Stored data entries
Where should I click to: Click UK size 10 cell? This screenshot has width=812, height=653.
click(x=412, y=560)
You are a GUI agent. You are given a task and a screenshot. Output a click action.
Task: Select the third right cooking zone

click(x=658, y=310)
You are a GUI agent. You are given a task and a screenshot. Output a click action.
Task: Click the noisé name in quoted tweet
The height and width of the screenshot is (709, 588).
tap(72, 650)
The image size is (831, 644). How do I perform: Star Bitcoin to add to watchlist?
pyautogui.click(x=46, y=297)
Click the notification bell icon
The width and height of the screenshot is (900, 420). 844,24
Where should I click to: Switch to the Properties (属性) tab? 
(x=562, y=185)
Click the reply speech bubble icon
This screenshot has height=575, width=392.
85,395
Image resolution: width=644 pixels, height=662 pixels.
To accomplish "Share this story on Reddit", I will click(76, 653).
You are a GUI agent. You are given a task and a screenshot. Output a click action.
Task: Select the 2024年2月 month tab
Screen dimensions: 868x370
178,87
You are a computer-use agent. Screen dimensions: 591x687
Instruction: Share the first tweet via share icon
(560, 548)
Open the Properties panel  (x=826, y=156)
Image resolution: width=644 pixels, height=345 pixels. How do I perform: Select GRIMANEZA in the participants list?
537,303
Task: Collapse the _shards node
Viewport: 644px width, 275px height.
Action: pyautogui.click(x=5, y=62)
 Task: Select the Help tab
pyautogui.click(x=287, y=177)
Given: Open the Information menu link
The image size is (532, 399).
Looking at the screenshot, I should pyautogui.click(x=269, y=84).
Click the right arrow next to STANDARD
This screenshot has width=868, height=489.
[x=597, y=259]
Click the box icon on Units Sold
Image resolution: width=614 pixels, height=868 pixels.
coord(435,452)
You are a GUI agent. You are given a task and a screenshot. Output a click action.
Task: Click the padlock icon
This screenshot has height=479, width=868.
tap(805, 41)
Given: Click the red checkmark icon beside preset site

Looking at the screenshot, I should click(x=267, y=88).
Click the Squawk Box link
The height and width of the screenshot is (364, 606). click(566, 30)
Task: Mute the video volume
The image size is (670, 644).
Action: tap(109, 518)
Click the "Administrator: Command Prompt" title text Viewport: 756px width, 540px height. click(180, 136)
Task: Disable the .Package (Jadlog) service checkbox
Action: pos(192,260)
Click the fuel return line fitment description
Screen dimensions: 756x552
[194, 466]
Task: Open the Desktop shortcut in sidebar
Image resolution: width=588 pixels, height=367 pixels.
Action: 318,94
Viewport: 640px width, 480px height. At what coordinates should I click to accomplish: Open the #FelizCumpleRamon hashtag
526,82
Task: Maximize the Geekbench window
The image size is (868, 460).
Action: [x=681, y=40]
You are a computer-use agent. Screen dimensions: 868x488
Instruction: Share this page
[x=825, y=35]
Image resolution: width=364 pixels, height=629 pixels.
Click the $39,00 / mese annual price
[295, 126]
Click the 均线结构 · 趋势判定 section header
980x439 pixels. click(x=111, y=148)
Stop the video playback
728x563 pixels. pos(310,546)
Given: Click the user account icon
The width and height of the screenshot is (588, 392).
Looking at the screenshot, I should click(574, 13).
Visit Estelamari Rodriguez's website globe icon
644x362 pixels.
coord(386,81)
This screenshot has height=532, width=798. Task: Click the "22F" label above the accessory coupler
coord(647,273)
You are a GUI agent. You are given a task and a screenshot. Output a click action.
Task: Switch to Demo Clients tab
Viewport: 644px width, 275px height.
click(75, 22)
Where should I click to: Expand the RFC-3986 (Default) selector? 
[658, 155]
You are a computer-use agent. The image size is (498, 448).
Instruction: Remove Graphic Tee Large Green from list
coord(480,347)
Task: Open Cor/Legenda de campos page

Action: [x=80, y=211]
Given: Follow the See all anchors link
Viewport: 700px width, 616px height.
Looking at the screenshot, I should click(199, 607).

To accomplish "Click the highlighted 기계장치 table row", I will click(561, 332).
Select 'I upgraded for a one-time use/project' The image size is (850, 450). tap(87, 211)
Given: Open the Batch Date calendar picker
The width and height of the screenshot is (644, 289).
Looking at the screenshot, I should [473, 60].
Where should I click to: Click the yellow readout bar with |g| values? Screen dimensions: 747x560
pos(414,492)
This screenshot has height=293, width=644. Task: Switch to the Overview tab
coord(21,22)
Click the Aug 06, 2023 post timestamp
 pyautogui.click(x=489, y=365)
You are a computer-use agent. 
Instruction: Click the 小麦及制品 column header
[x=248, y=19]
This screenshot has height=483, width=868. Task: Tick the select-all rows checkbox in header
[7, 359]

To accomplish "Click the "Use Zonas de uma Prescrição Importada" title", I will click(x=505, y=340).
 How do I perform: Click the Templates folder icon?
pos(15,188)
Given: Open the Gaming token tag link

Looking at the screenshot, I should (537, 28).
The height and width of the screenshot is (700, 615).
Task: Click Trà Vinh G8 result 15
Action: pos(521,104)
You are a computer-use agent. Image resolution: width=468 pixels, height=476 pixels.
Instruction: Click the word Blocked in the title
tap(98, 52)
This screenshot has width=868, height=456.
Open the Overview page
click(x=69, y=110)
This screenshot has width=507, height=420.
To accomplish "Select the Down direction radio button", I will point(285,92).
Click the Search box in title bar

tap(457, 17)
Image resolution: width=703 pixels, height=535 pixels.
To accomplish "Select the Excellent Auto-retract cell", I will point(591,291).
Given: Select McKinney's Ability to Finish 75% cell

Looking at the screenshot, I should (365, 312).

Try it
Print all the entries above. Keep each one exact.

Response to the exercise
Where should I click to: Click UK size 10 cell? This screenshot has width=812, height=653.
click(x=412, y=560)
You are a GUI agent. You are given a task and a screenshot. Output a click action.
Task: Select the third right cooking zone

click(x=658, y=310)
You are a GUI agent. You are given a task and a screenshot. Output a click action.
Task: Click the noisé name in quoted tweet
The height and width of the screenshot is (709, 588).
tap(72, 650)
The image size is (831, 644). How do I perform: Star Bitcoin to add to watchlist?
pyautogui.click(x=46, y=297)
Click the notification bell icon
The width and height of the screenshot is (900, 420). 844,24
Where should I click to: Switch to the Properties (属性) tab? 
(x=562, y=185)
Click the reply speech bubble icon
This screenshot has height=575, width=392.
85,395
Image resolution: width=644 pixels, height=662 pixels.
To accomplish "Share this story on Reddit", I will click(76, 653).
You are a GUI agent. You are given a task and a screenshot. Output a click action.
Task: Select the 2024年2月 month tab
Screen dimensions: 868x370
178,87
You are a computer-use agent. Screen dimensions: 591x687
Instruction: Share the first tweet via share icon
(560, 548)
Open the Properties panel  (x=826, y=156)
Image resolution: width=644 pixels, height=345 pixels. How do I perform: Select GRIMANEZA in the participants list?
537,303
Task: Collapse the _shards node
Viewport: 644px width, 275px height.
Action: pyautogui.click(x=5, y=62)
 Task: Select the Help tab
pyautogui.click(x=287, y=177)
Given: Open the Information menu link
The image size is (532, 399).
Looking at the screenshot, I should pyautogui.click(x=269, y=84).
Click the right arrow next to STANDARD
This screenshot has width=868, height=489.
[x=597, y=259]
Click the box icon on Units Sold
Image resolution: width=614 pixels, height=868 pixels.
coord(435,452)
You are a GUI agent. You are given a task and a screenshot. Output a click action.
Task: Click the padlock icon
This screenshot has height=479, width=868.
tap(805, 41)
Given: Click the red checkmark icon beside preset site

Looking at the screenshot, I should click(x=267, y=88).
Click the Squawk Box link
The height and width of the screenshot is (364, 606). click(566, 30)
Task: Mute the video volume
The image size is (670, 644).
Action: tap(109, 518)
Click the "Administrator: Command Prompt" title text Viewport: 756px width, 540px height. click(180, 136)
Task: Disable the .Package (Jadlog) service checkbox
Action: pos(192,260)
Click the fuel return line fitment description
Screen dimensions: 756x552
[194, 466]
Task: Open the Desktop shortcut in sidebar
Image resolution: width=588 pixels, height=367 pixels.
Action: 318,94
Viewport: 640px width, 480px height. At what coordinates should I click to accomplish: Open the #FelizCumpleRamon hashtag
526,82
Task: Maximize the Geekbench window
The image size is (868, 460).
Action: [x=681, y=40]
You are a computer-use agent. Screen dimensions: 868x488
Instruction: Share this page
[x=825, y=35]
Image resolution: width=364 pixels, height=629 pixels.
Click the $39,00 / mese annual price
[295, 126]
Click the 均线结构 · 趋势判定 section header
980x439 pixels. click(x=111, y=148)
Stop the video playback
728x563 pixels. pos(310,546)
Given: Click the user account icon
The width and height of the screenshot is (588, 392).
Looking at the screenshot, I should click(574, 13).
Visit Estelamari Rodriguez's website globe icon
644x362 pixels.
coord(386,81)
This screenshot has height=532, width=798. Task: Click the "22F" label above the accessory coupler
coord(647,273)
You are a GUI agent. You are given a task and a screenshot. Output a click action.
Task: Switch to Demo Clients tab
Viewport: 644px width, 275px height.
click(75, 22)
Where should I click to: Expand the RFC-3986 (Default) selector? 
[658, 155]
You are a computer-use agent. The image size is (498, 448).
Instruction: Remove Graphic Tee Large Green from list
coord(480,347)
Task: Open Cor/Legenda de campos page

Action: [x=80, y=211]
Given: Follow the See all anchors link
Viewport: 700px width, 616px height.
Looking at the screenshot, I should click(199, 607).

To accomplish "Click the highlighted 기계장치 table row", I will click(561, 332).
Select 'I upgraded for a one-time use/project' The image size is (850, 450). tap(87, 211)
Given: Open the Batch Date calendar picker
The width and height of the screenshot is (644, 289).
Looking at the screenshot, I should [473, 60].
Where should I click to: Click the yellow readout bar with |g| values? Screen dimensions: 747x560
pos(414,492)
This screenshot has height=293, width=644. Task: Switch to the Overview tab
coord(21,22)
Click the Aug 06, 2023 post timestamp
 pyautogui.click(x=489, y=365)
You are a computer-use agent. 
Instruction: Click the 小麦及制品 column header
[x=248, y=19]
This screenshot has height=483, width=868. Task: Tick the select-all rows checkbox in header
[7, 359]

To accomplish "Click the "Use Zonas de uma Prescrição Importada" title", I will click(x=505, y=340).
 How do I perform: Click the Templates folder icon?
pos(15,188)
Given: Open the Gaming token tag link

Looking at the screenshot, I should (537, 28).
The height and width of the screenshot is (700, 615).
Task: Click Trà Vinh G8 result 15
Action: pos(521,104)
You are a computer-use agent. Image resolution: width=468 pixels, height=476 pixels.
Instruction: Click the word Blocked in the title
tap(98, 52)
This screenshot has width=868, height=456.
Open the Overview page
click(x=69, y=110)
This screenshot has width=507, height=420.
To accomplish "Select the Down direction radio button", I will point(285,92).
Click the Search box in title bar

tap(457, 17)
Image resolution: width=703 pixels, height=535 pixels.
To accomplish "Select the Excellent Auto-retract cell", I will point(591,291).
Given: Select McKinney's Ability to Finish 75% cell

Looking at the screenshot, I should (365, 312).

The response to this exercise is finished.